• [Work order] Pick out and copy every line below that has the word "computer".

• [Data for review]
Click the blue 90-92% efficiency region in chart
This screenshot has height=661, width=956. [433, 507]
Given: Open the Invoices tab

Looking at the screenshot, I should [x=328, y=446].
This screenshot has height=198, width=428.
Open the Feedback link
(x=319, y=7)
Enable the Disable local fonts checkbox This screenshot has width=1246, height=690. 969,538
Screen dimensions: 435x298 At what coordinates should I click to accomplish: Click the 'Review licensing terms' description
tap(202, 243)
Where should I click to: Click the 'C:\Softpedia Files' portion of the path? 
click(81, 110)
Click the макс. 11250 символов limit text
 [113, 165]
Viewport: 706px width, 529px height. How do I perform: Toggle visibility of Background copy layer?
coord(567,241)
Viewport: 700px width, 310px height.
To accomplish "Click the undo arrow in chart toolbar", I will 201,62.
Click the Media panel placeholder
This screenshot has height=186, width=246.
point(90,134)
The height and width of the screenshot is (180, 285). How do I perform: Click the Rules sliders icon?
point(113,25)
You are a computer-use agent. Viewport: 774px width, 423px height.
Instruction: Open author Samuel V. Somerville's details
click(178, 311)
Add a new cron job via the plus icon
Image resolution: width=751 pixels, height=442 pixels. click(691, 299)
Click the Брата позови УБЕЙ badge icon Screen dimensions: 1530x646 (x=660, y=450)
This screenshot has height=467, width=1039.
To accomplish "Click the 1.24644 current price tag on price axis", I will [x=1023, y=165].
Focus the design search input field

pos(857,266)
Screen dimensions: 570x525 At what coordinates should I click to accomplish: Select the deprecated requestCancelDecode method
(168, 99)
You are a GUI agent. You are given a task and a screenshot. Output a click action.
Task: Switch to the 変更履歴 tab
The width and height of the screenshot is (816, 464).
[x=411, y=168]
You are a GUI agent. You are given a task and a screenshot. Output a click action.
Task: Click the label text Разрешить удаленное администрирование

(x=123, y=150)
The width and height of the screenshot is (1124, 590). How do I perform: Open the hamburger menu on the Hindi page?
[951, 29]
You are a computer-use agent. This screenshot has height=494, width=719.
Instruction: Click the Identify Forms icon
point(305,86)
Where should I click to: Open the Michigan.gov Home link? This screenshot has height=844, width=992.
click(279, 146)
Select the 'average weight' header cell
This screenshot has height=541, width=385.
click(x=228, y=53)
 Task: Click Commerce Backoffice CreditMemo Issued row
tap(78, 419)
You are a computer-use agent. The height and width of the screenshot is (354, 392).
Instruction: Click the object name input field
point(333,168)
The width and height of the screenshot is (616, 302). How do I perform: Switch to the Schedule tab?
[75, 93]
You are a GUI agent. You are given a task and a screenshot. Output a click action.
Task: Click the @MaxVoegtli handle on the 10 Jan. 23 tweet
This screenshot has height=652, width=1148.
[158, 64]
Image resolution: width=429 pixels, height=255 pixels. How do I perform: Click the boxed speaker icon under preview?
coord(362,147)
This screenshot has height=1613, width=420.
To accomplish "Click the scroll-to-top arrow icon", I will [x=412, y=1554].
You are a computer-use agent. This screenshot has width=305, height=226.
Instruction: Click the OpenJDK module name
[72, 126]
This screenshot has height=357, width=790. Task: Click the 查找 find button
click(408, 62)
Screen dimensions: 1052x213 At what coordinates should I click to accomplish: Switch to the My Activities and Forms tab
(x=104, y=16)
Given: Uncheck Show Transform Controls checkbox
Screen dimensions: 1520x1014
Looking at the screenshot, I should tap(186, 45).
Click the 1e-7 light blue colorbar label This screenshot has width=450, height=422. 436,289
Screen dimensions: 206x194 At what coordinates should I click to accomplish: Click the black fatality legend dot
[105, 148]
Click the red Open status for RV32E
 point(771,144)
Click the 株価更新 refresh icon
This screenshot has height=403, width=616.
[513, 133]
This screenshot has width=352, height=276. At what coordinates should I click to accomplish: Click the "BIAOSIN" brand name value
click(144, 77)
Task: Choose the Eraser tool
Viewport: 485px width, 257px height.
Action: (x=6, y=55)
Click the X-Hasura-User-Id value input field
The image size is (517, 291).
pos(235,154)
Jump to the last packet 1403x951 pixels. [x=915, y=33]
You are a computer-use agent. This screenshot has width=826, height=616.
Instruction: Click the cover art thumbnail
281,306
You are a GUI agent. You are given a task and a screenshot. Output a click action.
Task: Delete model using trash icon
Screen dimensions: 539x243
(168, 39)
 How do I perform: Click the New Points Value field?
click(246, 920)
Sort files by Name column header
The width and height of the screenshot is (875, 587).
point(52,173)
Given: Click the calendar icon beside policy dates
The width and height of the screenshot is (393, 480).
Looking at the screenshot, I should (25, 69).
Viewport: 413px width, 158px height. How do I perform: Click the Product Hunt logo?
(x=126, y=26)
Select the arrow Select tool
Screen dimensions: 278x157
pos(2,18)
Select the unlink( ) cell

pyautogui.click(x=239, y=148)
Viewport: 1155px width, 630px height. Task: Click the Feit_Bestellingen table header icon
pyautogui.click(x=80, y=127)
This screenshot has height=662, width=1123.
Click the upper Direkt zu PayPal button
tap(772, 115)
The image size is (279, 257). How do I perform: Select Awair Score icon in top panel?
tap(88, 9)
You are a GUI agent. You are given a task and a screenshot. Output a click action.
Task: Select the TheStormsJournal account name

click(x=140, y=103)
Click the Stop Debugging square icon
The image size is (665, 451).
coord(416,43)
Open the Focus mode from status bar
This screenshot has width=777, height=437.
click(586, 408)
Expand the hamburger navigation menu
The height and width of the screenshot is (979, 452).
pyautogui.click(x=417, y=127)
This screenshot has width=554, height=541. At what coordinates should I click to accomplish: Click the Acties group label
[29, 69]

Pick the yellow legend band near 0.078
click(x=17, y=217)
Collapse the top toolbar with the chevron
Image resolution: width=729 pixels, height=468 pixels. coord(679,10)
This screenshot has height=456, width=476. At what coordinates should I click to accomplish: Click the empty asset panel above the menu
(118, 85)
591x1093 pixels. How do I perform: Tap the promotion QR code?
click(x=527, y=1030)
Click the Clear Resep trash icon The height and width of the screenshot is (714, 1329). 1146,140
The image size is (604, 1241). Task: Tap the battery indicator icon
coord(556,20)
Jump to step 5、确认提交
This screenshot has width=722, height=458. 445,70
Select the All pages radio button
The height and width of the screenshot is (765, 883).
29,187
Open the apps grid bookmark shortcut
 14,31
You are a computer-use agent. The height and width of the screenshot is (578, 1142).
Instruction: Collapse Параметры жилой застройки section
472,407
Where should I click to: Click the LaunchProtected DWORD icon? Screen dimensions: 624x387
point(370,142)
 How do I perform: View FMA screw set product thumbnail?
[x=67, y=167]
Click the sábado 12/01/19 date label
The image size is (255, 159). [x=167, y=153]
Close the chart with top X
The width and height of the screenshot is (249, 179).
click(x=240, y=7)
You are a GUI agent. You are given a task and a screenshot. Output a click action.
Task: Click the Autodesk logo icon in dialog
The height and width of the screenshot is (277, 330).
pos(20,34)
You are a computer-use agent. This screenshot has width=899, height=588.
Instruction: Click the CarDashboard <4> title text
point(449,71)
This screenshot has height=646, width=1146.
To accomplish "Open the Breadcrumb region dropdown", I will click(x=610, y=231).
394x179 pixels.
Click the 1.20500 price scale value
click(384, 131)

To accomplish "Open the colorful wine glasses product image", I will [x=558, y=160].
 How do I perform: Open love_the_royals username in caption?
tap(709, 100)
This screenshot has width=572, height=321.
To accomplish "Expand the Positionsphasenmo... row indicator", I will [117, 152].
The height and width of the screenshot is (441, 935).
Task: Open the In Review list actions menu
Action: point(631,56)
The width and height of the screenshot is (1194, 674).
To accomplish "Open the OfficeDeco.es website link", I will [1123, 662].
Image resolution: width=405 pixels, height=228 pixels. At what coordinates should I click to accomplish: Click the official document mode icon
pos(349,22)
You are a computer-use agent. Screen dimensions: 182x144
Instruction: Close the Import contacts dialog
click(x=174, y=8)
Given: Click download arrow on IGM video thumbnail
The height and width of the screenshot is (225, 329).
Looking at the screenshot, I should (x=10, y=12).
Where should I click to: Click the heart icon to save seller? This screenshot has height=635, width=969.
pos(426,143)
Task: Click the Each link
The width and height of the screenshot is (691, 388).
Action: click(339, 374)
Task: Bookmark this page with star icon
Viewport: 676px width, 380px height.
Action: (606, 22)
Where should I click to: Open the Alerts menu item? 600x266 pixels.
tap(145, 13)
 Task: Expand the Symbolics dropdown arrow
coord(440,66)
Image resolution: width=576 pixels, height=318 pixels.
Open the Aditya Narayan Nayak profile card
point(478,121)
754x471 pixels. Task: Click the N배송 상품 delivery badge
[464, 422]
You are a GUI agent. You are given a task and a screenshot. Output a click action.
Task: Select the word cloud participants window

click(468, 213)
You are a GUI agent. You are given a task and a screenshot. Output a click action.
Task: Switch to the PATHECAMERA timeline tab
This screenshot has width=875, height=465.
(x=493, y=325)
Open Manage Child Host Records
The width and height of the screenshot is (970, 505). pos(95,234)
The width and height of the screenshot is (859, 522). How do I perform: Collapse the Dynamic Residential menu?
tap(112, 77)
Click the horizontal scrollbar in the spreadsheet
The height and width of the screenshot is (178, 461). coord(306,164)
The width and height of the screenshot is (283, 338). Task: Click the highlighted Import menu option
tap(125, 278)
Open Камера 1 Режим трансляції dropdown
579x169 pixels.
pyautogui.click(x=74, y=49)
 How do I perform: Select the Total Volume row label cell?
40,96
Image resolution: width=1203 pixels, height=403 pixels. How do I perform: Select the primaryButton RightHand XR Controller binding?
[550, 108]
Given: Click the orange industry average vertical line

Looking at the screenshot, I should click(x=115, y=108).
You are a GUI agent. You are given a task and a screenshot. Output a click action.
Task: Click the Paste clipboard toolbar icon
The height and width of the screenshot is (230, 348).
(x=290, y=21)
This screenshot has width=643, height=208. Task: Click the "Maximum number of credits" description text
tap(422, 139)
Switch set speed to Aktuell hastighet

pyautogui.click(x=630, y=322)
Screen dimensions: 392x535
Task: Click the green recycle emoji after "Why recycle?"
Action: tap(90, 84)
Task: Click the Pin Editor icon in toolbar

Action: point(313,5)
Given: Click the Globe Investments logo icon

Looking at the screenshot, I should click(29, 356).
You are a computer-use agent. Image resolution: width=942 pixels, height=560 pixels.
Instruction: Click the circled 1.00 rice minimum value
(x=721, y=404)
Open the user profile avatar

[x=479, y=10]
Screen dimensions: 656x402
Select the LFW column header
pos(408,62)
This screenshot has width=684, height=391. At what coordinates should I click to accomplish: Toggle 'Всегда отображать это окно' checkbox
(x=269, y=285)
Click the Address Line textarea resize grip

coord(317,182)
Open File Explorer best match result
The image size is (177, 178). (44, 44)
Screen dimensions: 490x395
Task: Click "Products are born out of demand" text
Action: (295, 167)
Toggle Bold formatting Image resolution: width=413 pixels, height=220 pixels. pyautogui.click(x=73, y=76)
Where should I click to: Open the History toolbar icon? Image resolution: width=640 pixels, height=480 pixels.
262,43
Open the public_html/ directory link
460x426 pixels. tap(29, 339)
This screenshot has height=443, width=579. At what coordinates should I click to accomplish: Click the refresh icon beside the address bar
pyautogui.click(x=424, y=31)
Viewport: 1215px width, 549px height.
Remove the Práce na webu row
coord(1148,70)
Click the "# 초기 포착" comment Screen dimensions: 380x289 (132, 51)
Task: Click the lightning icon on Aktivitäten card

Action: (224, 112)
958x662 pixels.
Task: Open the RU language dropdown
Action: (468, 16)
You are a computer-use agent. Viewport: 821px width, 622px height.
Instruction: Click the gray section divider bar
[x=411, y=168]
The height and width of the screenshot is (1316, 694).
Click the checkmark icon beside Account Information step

• [Solution to the exercise]
You are a computer-use agent. Viewport: 774px width, 423px height.
You are a computer-use agent. This screenshot has height=494, width=719.
You are a computer-use agent. The height and width of the screenshot is (354, 392).
You are a computer-use agent. This screenshot has width=305, height=226.
You are a computer-use agent. This screenshot has width=826, height=616.
You are a computer-use agent. The height and width of the screenshot is (578, 1142).
You are a computer-use agent. This screenshot has width=899, height=588.
You are a computer-use agent. Screen dimensions: 182x144
You are a computer-use agent. Image resolution: width=942 pixels, height=560 pixels.
You are a computer-use agent. Viewport: 821px width, 622px height.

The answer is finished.